**PROVIDED DATA**
+-------+

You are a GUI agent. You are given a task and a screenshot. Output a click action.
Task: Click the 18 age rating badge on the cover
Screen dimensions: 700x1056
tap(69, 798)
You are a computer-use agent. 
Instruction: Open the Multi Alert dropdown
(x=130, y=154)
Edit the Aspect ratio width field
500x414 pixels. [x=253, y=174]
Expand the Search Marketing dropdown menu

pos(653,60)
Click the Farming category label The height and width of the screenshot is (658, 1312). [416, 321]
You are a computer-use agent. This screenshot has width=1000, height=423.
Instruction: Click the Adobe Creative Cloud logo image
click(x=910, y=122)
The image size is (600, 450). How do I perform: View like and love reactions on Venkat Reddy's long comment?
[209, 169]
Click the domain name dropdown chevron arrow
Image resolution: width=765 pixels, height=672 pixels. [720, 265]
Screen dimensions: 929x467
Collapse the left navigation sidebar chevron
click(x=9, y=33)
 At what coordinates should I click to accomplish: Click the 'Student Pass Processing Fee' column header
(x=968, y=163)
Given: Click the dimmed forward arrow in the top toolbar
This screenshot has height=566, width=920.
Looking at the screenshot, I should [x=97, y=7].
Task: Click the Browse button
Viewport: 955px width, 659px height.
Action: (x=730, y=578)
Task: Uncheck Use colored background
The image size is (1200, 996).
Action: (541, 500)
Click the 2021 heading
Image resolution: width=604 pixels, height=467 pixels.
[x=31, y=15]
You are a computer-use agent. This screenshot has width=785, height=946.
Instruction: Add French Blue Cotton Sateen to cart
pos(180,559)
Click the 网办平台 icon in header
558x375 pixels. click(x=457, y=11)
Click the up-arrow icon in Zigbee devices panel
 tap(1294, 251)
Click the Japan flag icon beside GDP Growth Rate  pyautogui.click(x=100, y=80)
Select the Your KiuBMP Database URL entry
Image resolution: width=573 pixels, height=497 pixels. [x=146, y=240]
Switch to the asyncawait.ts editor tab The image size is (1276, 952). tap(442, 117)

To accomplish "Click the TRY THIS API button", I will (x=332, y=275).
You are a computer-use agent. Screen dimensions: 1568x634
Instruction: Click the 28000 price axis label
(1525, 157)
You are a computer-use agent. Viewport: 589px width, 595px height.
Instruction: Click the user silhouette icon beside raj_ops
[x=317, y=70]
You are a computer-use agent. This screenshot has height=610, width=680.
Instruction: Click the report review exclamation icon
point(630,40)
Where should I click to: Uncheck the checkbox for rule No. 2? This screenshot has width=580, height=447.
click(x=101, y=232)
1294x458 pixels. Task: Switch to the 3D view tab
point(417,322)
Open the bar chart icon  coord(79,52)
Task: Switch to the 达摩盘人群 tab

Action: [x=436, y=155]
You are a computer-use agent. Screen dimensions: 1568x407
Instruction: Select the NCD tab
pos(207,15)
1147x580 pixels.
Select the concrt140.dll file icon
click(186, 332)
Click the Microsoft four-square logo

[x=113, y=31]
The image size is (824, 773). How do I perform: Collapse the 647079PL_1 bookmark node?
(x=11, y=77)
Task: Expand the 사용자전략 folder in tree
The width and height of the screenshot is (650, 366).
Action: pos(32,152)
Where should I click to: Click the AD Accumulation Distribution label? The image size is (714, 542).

+-------+

**WHAT NEEDS TO BE DONE**
Please give back every line of the listing exactly as it stands.

**ANSWER TO THIS PROBLEM**
You are a GUI agent. You are given a task and a screenshot. Output a click action.
Task: Click the 18 age rating badge on the cover
Screen dimensions: 700x1056
tap(69, 798)
You are a computer-use agent. 
Instruction: Open the Multi Alert dropdown
(x=130, y=154)
Edit the Aspect ratio width field
500x414 pixels. [x=253, y=174]
Expand the Search Marketing dropdown menu

pos(653,60)
Click the Farming category label The height and width of the screenshot is (658, 1312). [416, 321]
You are a computer-use agent. This screenshot has width=1000, height=423.
Instruction: Click the Adobe Creative Cloud logo image
click(x=910, y=122)
The image size is (600, 450). How do I perform: View like and love reactions on Venkat Reddy's long comment?
[209, 169]
Click the domain name dropdown chevron arrow
Image resolution: width=765 pixels, height=672 pixels. [720, 265]
Screen dimensions: 929x467
Collapse the left navigation sidebar chevron
click(x=9, y=33)
 At what coordinates should I click to accomplish: Click the 'Student Pass Processing Fee' column header
(x=968, y=163)
Given: Click the dimmed forward arrow in the top toolbar
This screenshot has height=566, width=920.
Looking at the screenshot, I should [x=97, y=7].
Task: Click the Browse button
Viewport: 955px width, 659px height.
Action: (x=730, y=578)
Task: Uncheck Use colored background
The image size is (1200, 996).
Action: (541, 500)
Click the 2021 heading
Image resolution: width=604 pixels, height=467 pixels.
[x=31, y=15]
You are a computer-use agent. This screenshot has width=785, height=946.
Instruction: Add French Blue Cotton Sateen to cart
pos(180,559)
Click the 网办平台 icon in header
558x375 pixels. click(x=457, y=11)
Click the up-arrow icon in Zigbee devices panel
 tap(1294, 251)
Click the Japan flag icon beside GDP Growth Rate  pyautogui.click(x=100, y=80)
Select the Your KiuBMP Database URL entry
Image resolution: width=573 pixels, height=497 pixels. [x=146, y=240]
Switch to the asyncawait.ts editor tab The image size is (1276, 952). tap(442, 117)

To accomplish "Click the TRY THIS API button", I will (x=332, y=275).
You are a computer-use agent. Screen dimensions: 1568x634
Instruction: Click the 28000 price axis label
(1525, 157)
You are a computer-use agent. Viewport: 589px width, 595px height.
Instruction: Click the user silhouette icon beside raj_ops
[x=317, y=70]
You are a computer-use agent. This screenshot has height=610, width=680.
Instruction: Click the report review exclamation icon
point(630,40)
Where should I click to: Uncheck the checkbox for rule No. 2? This screenshot has width=580, height=447.
click(x=101, y=232)
1294x458 pixels. Task: Switch to the 3D view tab
point(417,322)
Open the bar chart icon  coord(79,52)
Task: Switch to the 达摩盘人群 tab

Action: [x=436, y=155]
You are a computer-use agent. Screen dimensions: 1568x407
Instruction: Select the NCD tab
pos(207,15)
1147x580 pixels.
Select the concrt140.dll file icon
click(186, 332)
Click the Microsoft four-square logo

[x=113, y=31]
The image size is (824, 773). How do I perform: Collapse the 647079PL_1 bookmark node?
(x=11, y=77)
Task: Expand the 사용자전략 folder in tree
The width and height of the screenshot is (650, 366).
Action: pos(32,152)
Where should I click to: Click the AD Accumulation Distribution label? The image size is (714, 542).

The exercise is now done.